:: Input records ::
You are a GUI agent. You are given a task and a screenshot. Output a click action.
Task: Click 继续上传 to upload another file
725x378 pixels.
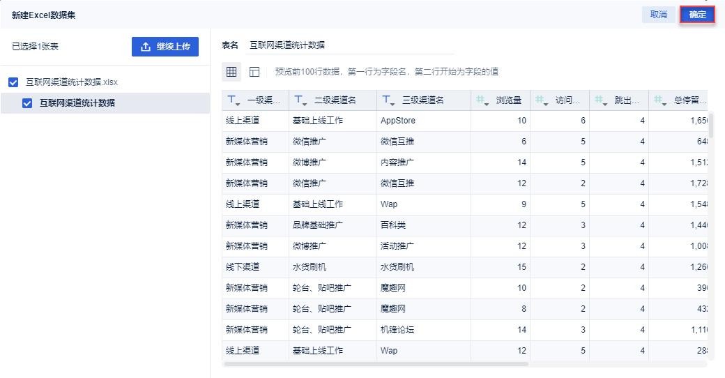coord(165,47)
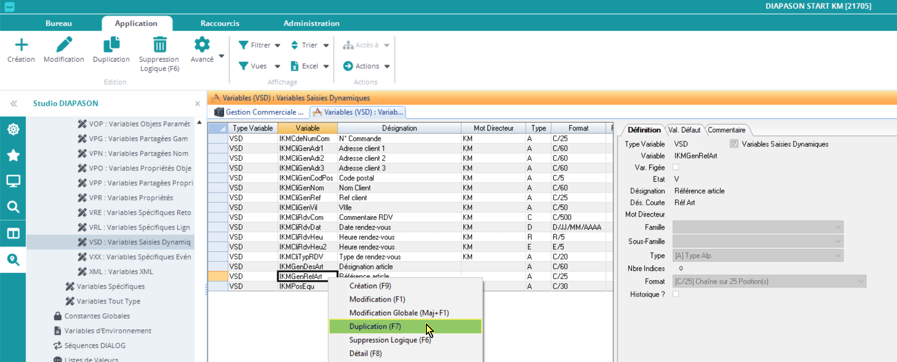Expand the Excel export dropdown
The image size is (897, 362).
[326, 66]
...
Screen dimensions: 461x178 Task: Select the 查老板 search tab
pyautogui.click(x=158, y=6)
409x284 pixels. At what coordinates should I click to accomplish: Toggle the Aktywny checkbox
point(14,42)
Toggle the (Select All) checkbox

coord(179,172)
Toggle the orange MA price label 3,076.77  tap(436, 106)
==
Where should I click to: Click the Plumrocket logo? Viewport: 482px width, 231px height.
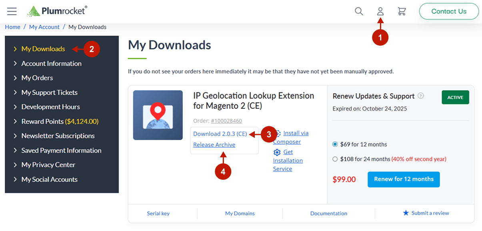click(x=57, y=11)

:: What is being asked ::
Looking at the data above, write out exactly the lines that start at the one containing "Toggle the (Select All) checkbox" and end at the one containing "Toggle the orange"; include both and nothing beyond.

:: Your solution ::
Toggle the (Select All) checkbox

coord(179,172)
Toggle the orange MA price label 3,076.77  tap(436, 106)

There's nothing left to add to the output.